Aún sin conocer el más simple detalle de su vida, el que busque por un momento en los ojos de Mirtha Arozarena Valido, descubrirá en ese brillo de fuerza y ternura que los inunda, las tantas emociones acumuladas desde aquel día en que puso por primera vez un automóvil en marcha. Ella lo había jurado hace casi 50 años, cuando con su mirada hecha sólo a contemplar la ternura verde del cañaveral, el humo de la chimenea en las noches de luna y la luz de los cocuyos, atrapó en un asombro revelador los destellos de aquel vehículo recién estrenado en que apareció por las calles del batey, sola y orgullosa, la mujer del administrador del ingenio.
Pero los sueños de Mirtha eran entonces sólo eso, en medio de una existencia de escasez casi absoluta, impuesta a su familia de obreros agrícolas por los magnates del latifundio azucarero del central Orozco.
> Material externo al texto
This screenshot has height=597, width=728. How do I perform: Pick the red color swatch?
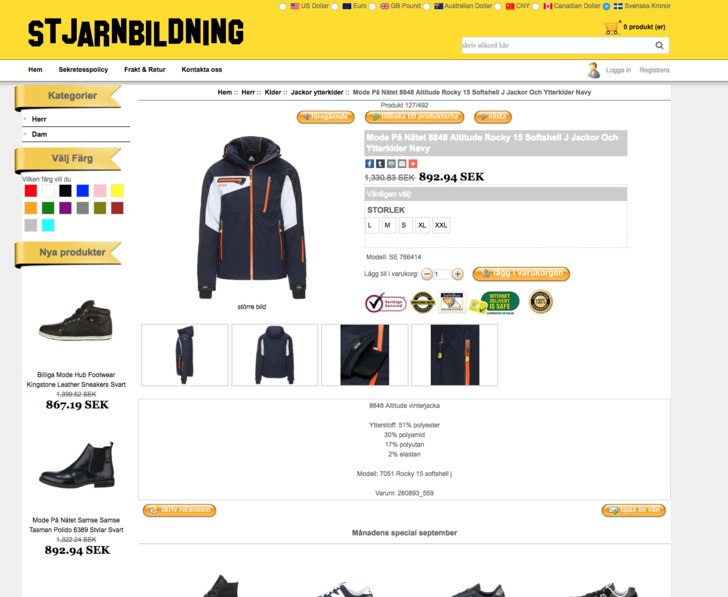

Únicamente el prodigio de la Revolución, que llegaba a su adolescencia como regalo de quince, le anticipaba la certeza de su realización en el oficio de chofer, reservado en el pasado, por obra y gracia de la exclusión social, sólo a los hombres. «
“Mi juventud se estrenó con un machete en la mano frente al plantón de caña que mis brazos y mis fuerzas no alcanzaban a dominar. La escuela fue para mí el detalle más fugaz de la infancia; había que trabajar para contribuir al sustento de la familia, o de lo contrario el fogón permanecía apagado y los calderos de mi vieja vacíos. No obstante, desde 1959 supe siempre que yo iba a salir de aquel estancamiento y encontrar espacio para la rara pasión que hormigueaba en mi mente.
«En 1969 me enrolé en el contingente agrícola Las Marianas, en una granja pinareña de la región de Quiñones, y aquella primera aventura laboral fuera de mis predios familiares sirvió de mucho a mi forja como trabajadora y revolucionaria. Cuando abandoné después de tres años el colectivo de donde saqué tantas enseñanzas, ningún trabajo me parecía difícil: incursioné en labores tan disímiles como la gastronomía, la repoblación forestal y la hilandería, pero fue en Artemisa, hace 26 años, que pude consagrarme al quehacer que ha sido el sentido de mi vida.»
Amar profundamente lo que hace ha llevado a esta mujer con eternos ímpetus de muchacha a ser la más antigua entre los trabajadores del sector del Transporte con la condición de vanguardia nacional, ratificada en su caso durante 22 años consecutivos.
Mirtha Arozarena, la China para todos los artemiseños, acaba de ser proclamada Heroína del Trabajo de la República de Cuba, a pesar de que no puede imaginarse estrellas y medallas colgadas de su pecho sólo «porque trabajo mucho, manejo bien, hago horas voluntarias y jamás dejo abandonado el timón de mi viejo taxi».
Y nadie piense en una mujer ajena al hogar. Su casa, pulcra e inundada de los vapores que escapan de la olla silbante que tiembla sobre la llama al caer cada noche, la descubren como ama de casa diligente. Ella ha compartido las batallas de su existencia con la crianza de cinco hijos y la atención amorosa a los nietos, que también suman cinco.
«Tengo muchas medallas; pero nada me hace tan dichosa como escuchar el agradecimiento de aquellos a quienes transporto sin explotarlos. Desde hace un tiempo viajo a los hospitales de Ciudad de La Habana con enfermos que tienen tratamiento de hemodiálisis y no cobro un solo centavo por ese servicio, aunque mi auto es explotado sujeto a arrendamiento. Con ese dinero Salud Pública puede resolver otros problemas al pueblo.
«Como único no me siento bien es tranquila. Vi a mis padres pasar tanto trabajo; arañar una tierra improductiva y ajena, que me parece poco aún cuanto he aportado a esta obra que me convirtió en un ser humano capaz de entender de dónde viene lo malo y cuáles son las cosas por las que vale la pena vivir y morir con alegría. Aunque tengo 57 años, no me canso; hay una fuerza interior amaneciendo en mí cada mañana cuando parto al trabajo, y nunca voy a dejar que se agote, aunque ya no estoy en deuda con mi infancia.»